The Tesseract
July 9, 2002 5:05 PM   Subscribe

The Tesseract Charles H. Hinton, eccentric, bigamist, son-in-law of George Boole (yes that Boole) coined the word Tesseract and claimed that we could all visualize the fourth dimension. He wrote several books and claimed to have created a set of cubes that, used properly, would allow anyone to visualize hyperspace. His ideas were all the rage. Salvador Dali was inspired by him. Robert Heinlein wrote a classic short story about a house built as an unfolded tesseract. Madeleine L'Engle wrote a classic children's story. With the advent of Einstein and his claim that "Time was the fourth dimension", the higher spatial dimensions were forgotten. (Until recently that is) And Hinton was forgotten. Or was he? And what happened to the cubes? Rudy Rucker, a huge fan of Hinton,fails to reprint the instructions. Rumours are that, if you build them and use them, they will drive you insane.
posted by vacapinta (22 comments total) 6 users marked this as a favorite
 
Learn, learn, learn; enjoy, enjoy, enjoy! Thanks, vacapinta. 'Cept now I wonder how I could have missed them...
posted by MiguelCardoso at 5:29 PM on July 9, 2002


I had forgotten about "A Wrinkle in Time", one of my favorite all-time books. Thank you for reminding me to find an old copy somewhere - wasn't there a creepy brain in a jar at some point? Or am I thinking of a different book (on a different dimension, perhaps)?
posted by yhbc at 6:57 PM on July 9, 2002


IT was the giant brain at the end of the book, the big baddie. Even Charles Wallace fell under IT's sway.
posted by lbergstr at 7:03 PM on July 9, 2002


Also meant to include, of course, Lewis Padgett's classic 'Mimsy were the Borogoves', a short story based around Carroll's Jabberwocky being instructions (comprehensible only to children) for traveling in other dimensions.

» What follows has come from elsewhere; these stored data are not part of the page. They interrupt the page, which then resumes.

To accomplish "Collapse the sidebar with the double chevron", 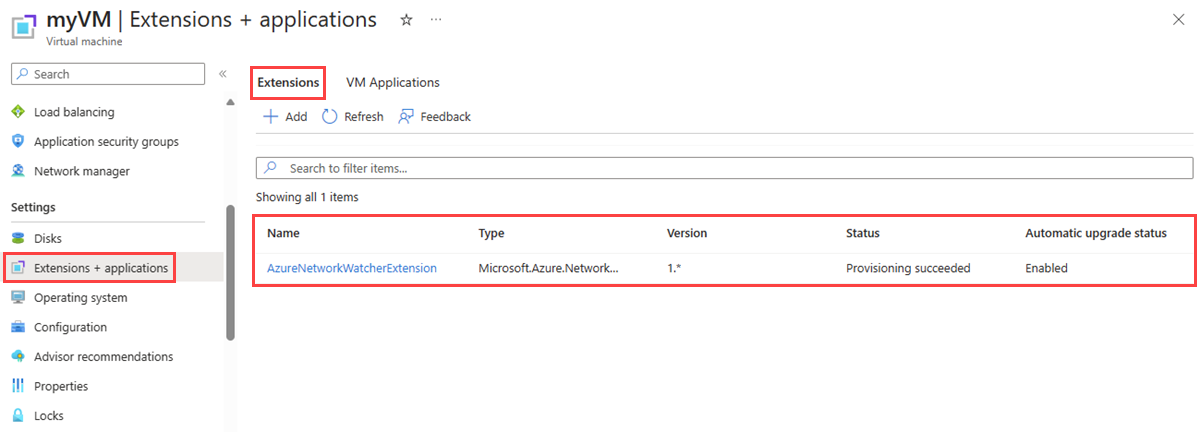I will [x=223, y=74].
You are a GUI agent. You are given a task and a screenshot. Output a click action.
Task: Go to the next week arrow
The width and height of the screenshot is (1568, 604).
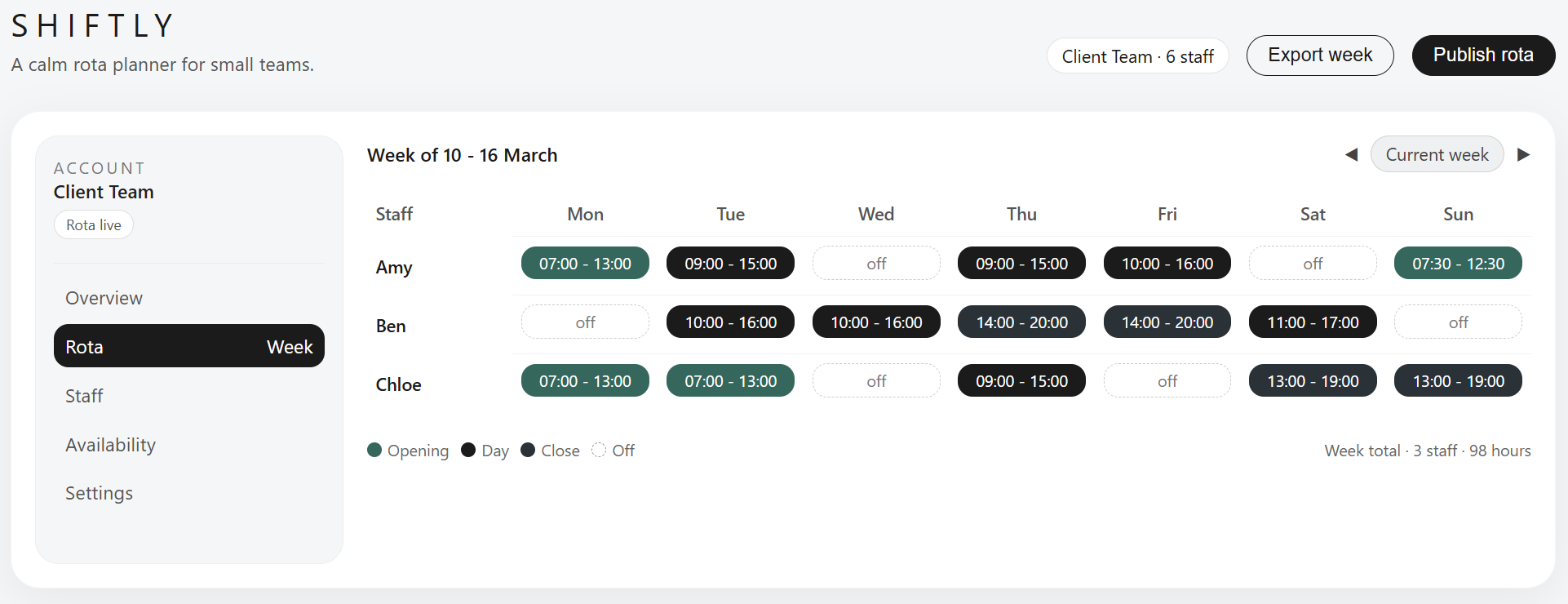[1524, 154]
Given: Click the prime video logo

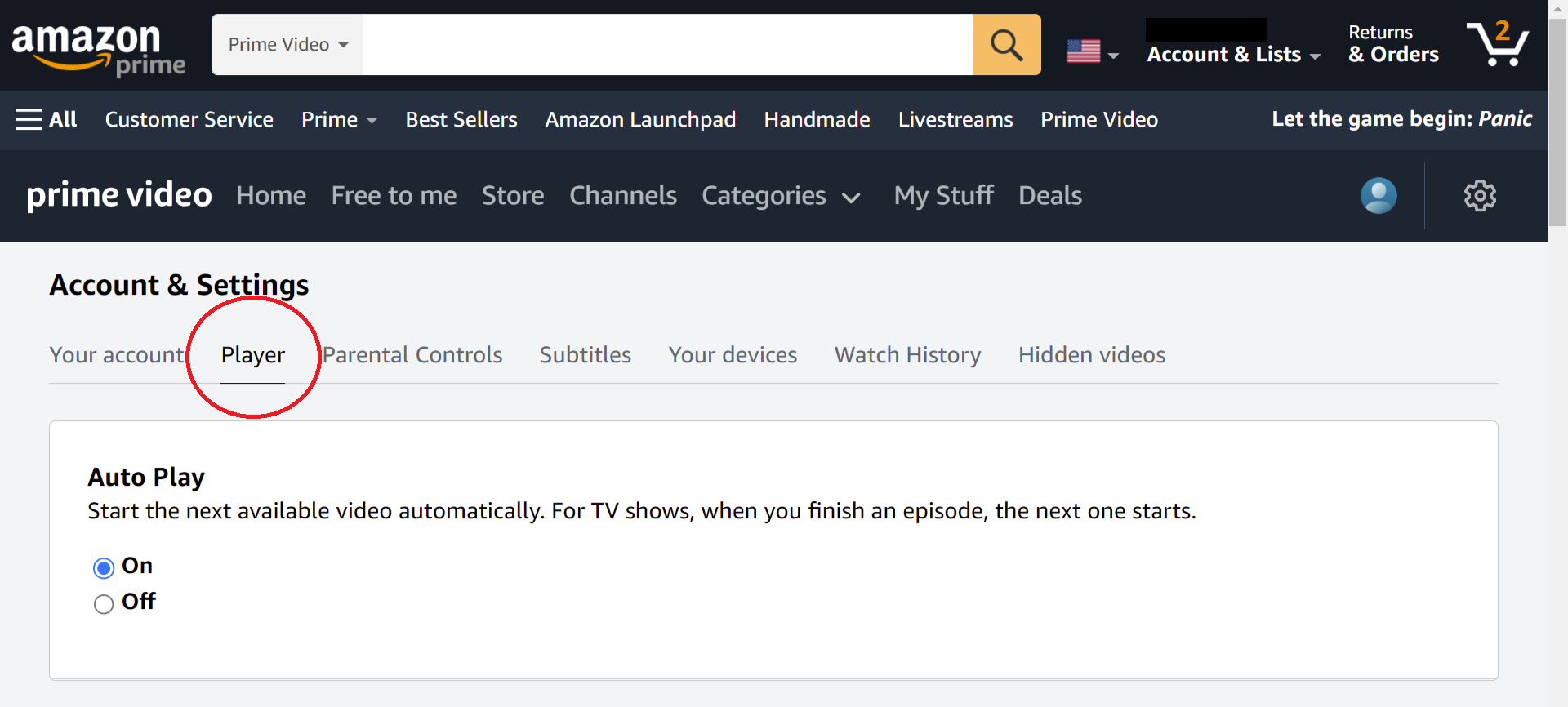Looking at the screenshot, I should [x=119, y=196].
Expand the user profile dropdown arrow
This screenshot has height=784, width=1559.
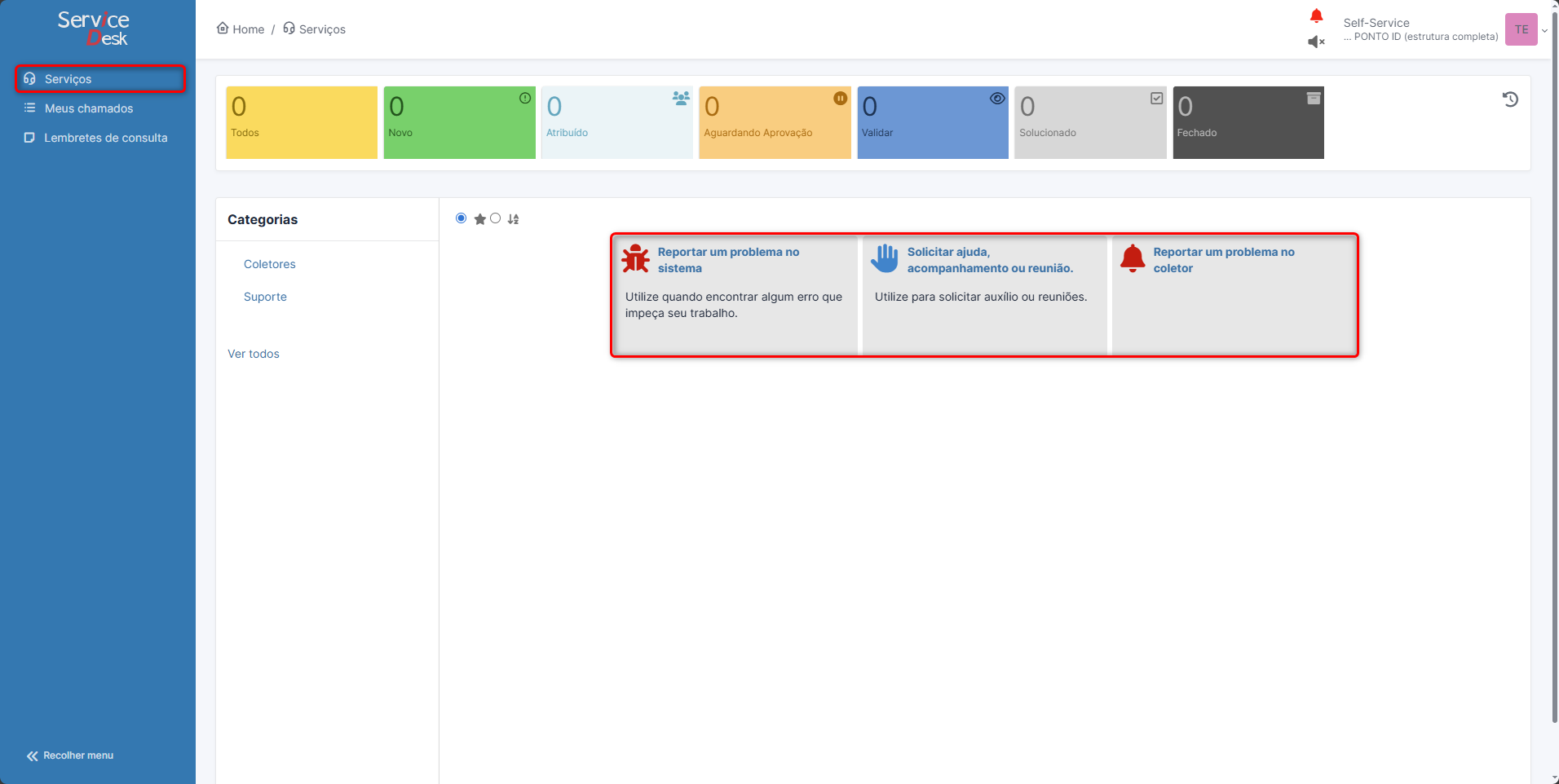(x=1544, y=31)
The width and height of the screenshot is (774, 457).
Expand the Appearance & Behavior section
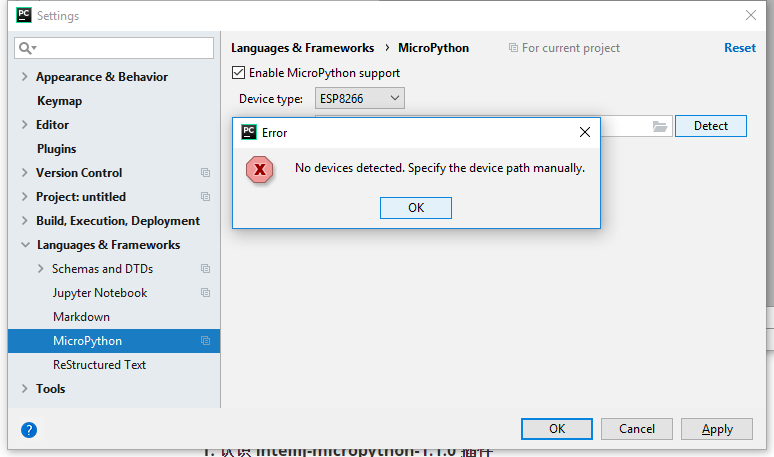tap(25, 77)
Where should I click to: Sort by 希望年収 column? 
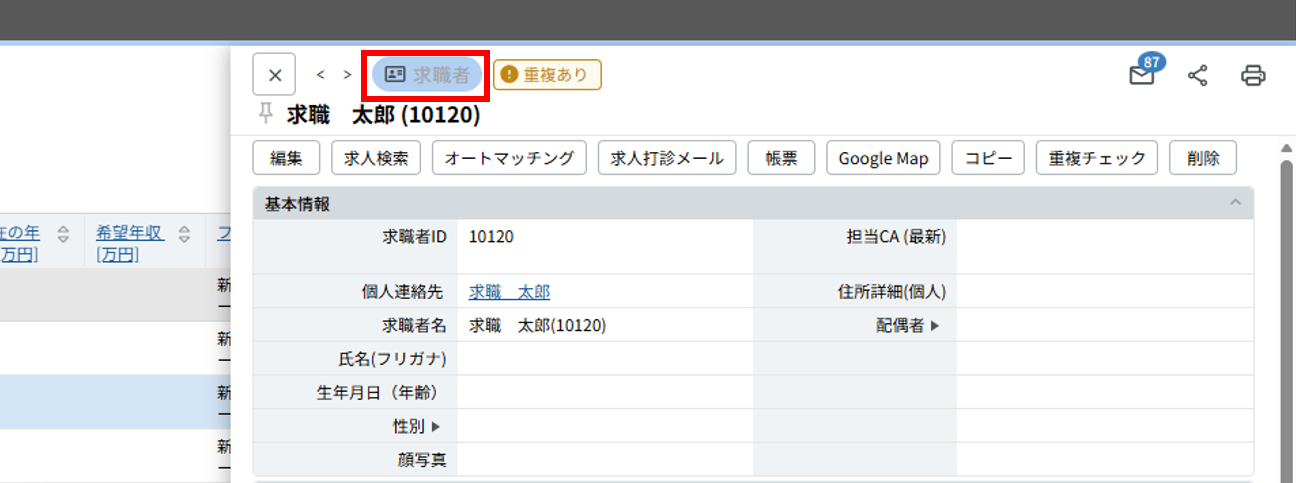184,235
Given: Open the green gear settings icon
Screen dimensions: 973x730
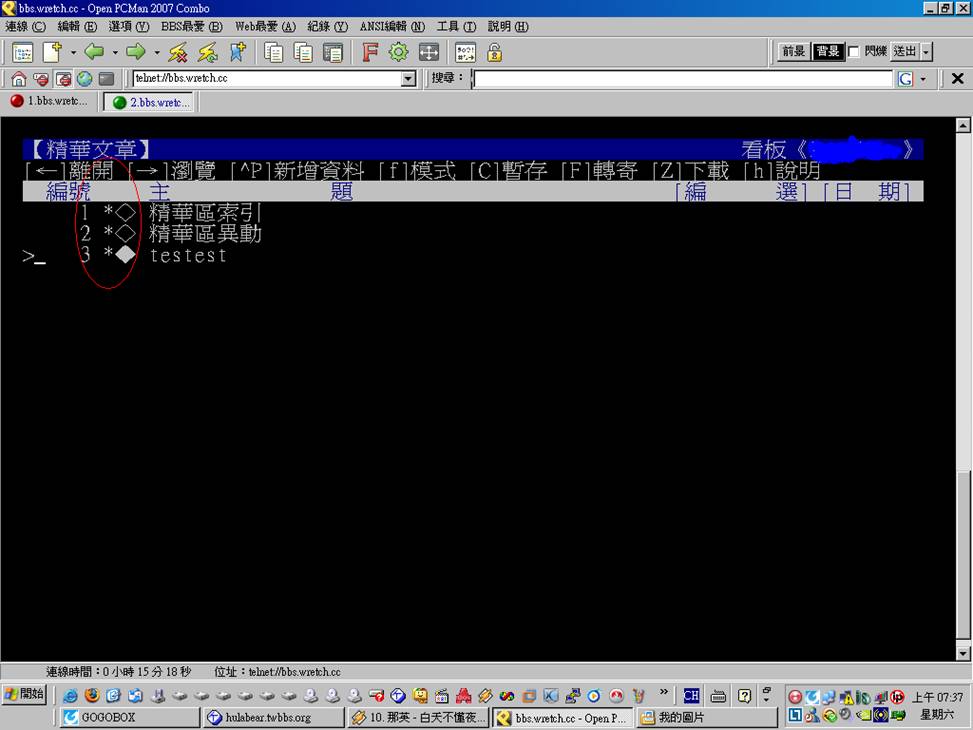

`Twas brillig, and the slithy toves
Did gyre and gimble in the wabe:
All mimsy were the borogoves,
And the mome raths outgrabe.


yhbc: I dont remember the details of the story either except that I loved it as a kid.
posted by vacapinta at 7:05 PM on July 9, 2002


"A Wrinkle in Time" gave me nightmares when I was 9. I reread it last year (I was giving a copy to my niece--it was on the summer reading list for her). It didn't give me nightmares this time, but I enjoyed it all over again. Dunno of any other book I read at that age that could make me feel that way now.
posted by paddbear at 7:14 PM on July 9, 2002


i still remember being in awe of the ant crossing the string in a wrinkle in time :)

maybe rucker saved it for spaceland?

i took a class on 4D vizualization in college and we watched some cool videos. if you can spare the cash they're worth checking out. also the professor had constructed a pretty neat 'floppy' hypercube that i think was a little more sophisticated than 'figure 8' like you could fold it up and stuff :) if you write him he might be amenable to giving directions!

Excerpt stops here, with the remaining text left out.